The impact on the retail space looks promising so far, with sales rising by a better-than-expected 4.8% year on year in October, while China’s recent Singles’ Day shopping holiday — widely seen as a barometer for national consumer sentiment — regained some of its luster.

Alibaba touted “robust growth” in gross merchandise volume — an industry measure of sales over time that does not equate to the company’s revenue — for its Taobao and Tmall Group businesses during the festival, along with a “record number of active buyers.”

“Alibaba’s outlook remains closely aligned with the trajectory of the Chinese economy and evolving regulatory policies,” ING analysts said Thursday, noting that the company’s Friday report will shed light on the Chinese economy’s growth momentum.

The e-commerce giant’s overseas online shopping businesses, such as Lazada and Aliexpress, meanwhile posted a 29% year-on-year hike in sales to 31.67 billion yuan.  

Cloud business accelerates

Alibaba’s Cloud Intelligence Group reported year-on-year sales growth of 7% to 29.6 billion yuan in the September quarter, compared with a 6% annual hike in the three-month period ended in June. The slight acceleration comes amid ongoing efforts by the company to leverage its cloud infrastructure and reposition itself as a leader in the booming artificial intelligence space.

“Growth in our Cloud business accelerated from prior quarters, with revenues from public cloud products growing in double digits and AI-related product revenue delivering triple-digit growth. We are more confident in our core businesses than ever and will continue to invest in supporting long-term growth,” Alibaba CEO Eddie Wu said in a statement Friday.
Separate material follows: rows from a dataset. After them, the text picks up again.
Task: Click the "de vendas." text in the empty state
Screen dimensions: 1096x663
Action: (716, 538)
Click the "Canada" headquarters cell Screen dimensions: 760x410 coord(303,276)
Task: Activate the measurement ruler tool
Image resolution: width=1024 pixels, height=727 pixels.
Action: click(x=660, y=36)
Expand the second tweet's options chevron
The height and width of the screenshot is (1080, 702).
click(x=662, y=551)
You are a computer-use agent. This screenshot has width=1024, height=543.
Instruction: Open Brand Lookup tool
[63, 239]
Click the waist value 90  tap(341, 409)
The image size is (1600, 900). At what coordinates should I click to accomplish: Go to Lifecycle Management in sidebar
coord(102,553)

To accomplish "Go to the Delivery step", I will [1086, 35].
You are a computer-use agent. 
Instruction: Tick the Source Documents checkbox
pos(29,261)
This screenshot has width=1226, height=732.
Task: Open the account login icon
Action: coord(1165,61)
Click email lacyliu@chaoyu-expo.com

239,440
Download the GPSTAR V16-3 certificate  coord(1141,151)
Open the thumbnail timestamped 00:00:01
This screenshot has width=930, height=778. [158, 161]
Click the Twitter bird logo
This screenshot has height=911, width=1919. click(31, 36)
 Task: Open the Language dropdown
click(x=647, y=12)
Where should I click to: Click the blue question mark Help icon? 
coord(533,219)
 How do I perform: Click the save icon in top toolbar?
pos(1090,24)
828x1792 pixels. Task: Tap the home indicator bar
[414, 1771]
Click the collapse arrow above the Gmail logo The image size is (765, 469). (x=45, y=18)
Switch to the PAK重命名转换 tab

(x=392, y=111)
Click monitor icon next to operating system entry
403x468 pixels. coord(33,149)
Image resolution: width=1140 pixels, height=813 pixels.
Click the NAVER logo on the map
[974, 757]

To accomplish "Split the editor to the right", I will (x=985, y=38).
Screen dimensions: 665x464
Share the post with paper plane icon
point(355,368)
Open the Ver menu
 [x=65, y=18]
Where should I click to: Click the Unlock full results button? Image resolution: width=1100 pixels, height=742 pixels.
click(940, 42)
Stymied by Beijing’s sweeping 2022 crackdown on large internet and tech companies, Alibaba last year overhauled the division’s leadership and has been shaping it as a future growth driver, stepping up competition with rivals including Baidu and Huawei domestically, and Microsoft and OpenAI in the U.S.

Alibaba, which rolled out its own ChatGPT-style product Tongyi Qianwen last year, this week unveiled its own AI-powered search tool for small businesses in Europe and the Americas, and clinched a key five-year partnership to supply cloud services to Indonesian tech giant GoTo in September.

Speaking at the Apsara Conference in September, Alibaba’s Wu said the company’s cloud unit is investing “with unprecedented intensity, in the research and development of AI technology and the building of its global infrastructure,” noting that the future of AI is “only beginning.”

Correction: This article has been updated to reflect that Alibaba’s Cloud Intelligence Group reported quarterly revenue of 29.6 billion yuan in the September quarter.